Prologue: Russian Nightclub 48:00-50:00

The Russian Nightclub “fight scene” in John Wick became almost instantly one of the greatest set pieces ever put on film. It’s the ultimate expression of what “Gun-Fu” should be. (Gun-Fu is a term from the Christian Bale movie Equilibrium that posits a kind of close combat martial art with hand guns involving an instantaneous, super human calculation of trajectories). The John Wick version is by comparison simple, brutal and intense.

So, exactly like the rest of the movie.

It’s hard to talk about the Russian Nightclub in a vacuum so I’m doing this prologue, covering the two minutes leading up the kick off.
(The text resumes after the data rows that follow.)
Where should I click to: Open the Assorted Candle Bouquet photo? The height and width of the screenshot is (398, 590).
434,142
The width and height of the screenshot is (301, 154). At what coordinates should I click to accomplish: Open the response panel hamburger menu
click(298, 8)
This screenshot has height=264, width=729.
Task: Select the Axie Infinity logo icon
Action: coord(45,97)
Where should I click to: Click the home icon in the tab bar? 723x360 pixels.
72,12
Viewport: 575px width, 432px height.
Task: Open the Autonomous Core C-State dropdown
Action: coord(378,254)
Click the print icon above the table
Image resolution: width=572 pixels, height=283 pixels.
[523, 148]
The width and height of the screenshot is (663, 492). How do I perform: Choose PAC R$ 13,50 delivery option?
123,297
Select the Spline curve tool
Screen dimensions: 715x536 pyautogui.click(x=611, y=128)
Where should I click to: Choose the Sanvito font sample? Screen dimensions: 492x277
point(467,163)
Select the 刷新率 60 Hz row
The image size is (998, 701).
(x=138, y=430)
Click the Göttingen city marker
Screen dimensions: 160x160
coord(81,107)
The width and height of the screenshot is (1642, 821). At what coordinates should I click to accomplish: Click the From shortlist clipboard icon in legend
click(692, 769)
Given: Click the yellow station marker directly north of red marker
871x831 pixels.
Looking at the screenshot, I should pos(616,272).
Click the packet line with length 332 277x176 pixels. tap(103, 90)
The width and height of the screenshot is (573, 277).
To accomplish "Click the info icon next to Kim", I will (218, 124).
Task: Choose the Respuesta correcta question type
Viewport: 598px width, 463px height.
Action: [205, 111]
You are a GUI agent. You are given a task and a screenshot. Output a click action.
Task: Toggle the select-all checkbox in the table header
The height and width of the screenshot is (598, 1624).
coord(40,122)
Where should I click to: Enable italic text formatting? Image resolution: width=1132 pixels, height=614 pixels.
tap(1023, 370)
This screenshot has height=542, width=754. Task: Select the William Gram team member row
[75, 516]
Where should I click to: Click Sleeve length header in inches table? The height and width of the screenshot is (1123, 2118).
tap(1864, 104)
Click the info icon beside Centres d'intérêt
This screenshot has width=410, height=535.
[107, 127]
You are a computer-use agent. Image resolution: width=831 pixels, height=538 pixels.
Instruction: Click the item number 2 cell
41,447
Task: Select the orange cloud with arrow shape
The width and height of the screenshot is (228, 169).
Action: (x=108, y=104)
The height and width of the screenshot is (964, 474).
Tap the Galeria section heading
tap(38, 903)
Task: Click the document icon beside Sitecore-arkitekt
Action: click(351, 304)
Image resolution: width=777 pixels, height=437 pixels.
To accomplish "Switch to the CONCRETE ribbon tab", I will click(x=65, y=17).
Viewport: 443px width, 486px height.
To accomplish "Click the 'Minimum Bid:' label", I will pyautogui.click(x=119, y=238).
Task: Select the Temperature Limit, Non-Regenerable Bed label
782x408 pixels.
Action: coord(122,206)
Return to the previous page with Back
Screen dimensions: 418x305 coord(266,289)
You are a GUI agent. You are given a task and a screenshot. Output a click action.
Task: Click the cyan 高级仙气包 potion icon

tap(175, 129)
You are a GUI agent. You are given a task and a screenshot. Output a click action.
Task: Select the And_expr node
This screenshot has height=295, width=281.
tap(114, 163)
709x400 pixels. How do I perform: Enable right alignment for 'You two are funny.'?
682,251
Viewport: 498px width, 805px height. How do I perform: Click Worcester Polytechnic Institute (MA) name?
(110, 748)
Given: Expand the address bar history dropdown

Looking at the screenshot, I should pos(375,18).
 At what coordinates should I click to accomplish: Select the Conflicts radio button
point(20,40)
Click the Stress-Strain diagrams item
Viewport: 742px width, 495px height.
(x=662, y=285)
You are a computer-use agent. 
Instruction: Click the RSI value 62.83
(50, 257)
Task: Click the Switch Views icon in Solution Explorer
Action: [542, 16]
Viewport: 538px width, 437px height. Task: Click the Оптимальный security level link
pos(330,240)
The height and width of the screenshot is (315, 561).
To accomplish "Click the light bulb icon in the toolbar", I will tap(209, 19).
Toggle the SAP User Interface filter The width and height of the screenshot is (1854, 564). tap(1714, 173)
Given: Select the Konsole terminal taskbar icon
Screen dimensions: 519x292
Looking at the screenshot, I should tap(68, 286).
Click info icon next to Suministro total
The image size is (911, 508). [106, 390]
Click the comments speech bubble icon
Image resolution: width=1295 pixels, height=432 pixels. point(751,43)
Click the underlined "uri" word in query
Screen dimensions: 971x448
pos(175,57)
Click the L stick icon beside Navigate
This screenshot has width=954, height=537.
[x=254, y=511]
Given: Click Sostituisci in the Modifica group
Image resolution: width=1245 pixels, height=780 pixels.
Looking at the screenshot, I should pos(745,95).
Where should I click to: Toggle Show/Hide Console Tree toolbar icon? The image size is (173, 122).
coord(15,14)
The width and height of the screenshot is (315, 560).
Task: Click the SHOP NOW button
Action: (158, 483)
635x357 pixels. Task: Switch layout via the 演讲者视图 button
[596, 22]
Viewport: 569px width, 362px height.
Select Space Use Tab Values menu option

Even those two minutes don’t cover the gentle mercy of Wick giving the guard Francis a chance to leave before the fighting starts. Francis — an older man, grizzled and massive — clearly has little personal loyalty to the flashy punks being raised as the next generation. And he knows there won’t be anyone left alive to chastise or contradict him at the end of the fight. He can walk and make up a good story later.

Then we enter the bathroom of the spa area under the club and see Victor (Toby Moore — who plays the right hand man of the Kingpin in the first Netflix season of Daredevil and is brilliant in it) cleaning up.

It’s moodily lit, in low red and blue and there is no background music, other than the muffled pounding of the nightclub through the ceiling, one presumes.

This scene serves to build tension and reinforce the “horror movie but we’re rooting for the unstoppable killer” motif as the camera and audience see Wick silently knife a man in the reflection in the mirror, but Victor, head down, misses it.

Victor does see the blood and turns into Wick’s punch, a straight to the nose with the same precision as his knifing showed. Wick questions Victor with the aid of a few well-placed blows (among them a savage leg break) and a towel garrote.

This is the spot we get the first real recital of the sins committed against Wick as he kills one of the perpetrators, his “Hello, my name is Inigo Montoya…”

It’s not clear if he drowns Victor or breaks his neck, though they heavily imply the more concrete and certain neck break.

The Massacre at Casa Wick isn’t personal. He’s just making sure he stays alive to exact his revenge; it’s just cool, precise self-defence.

But here, as we lead into the body of the fight, we see a more reckless Wick, charging alone into an uncontrolled, uncontrollable space, with an unknown number of opponents and an environment he can’t predict.

So we get the knowledge that Wick’s not hidebound. That he’s used to and good at improvisation. And that he thrives on both being the attacker — and thus in control of the forward motion of the action — and doing the unexpected.

This is the “old” John Wick, the one who’s name Aurelio (John Leguizamo) only had to invoke to be absolved of what one would think was the capital crime of striking the boss man’s son.

This is the Angel of Death made flesh.

And the Angel is coming for Iosef through the guards on the bathhouse level, one knife strike at a time.

The Russian Nightclub Gun Battle is about to kick off.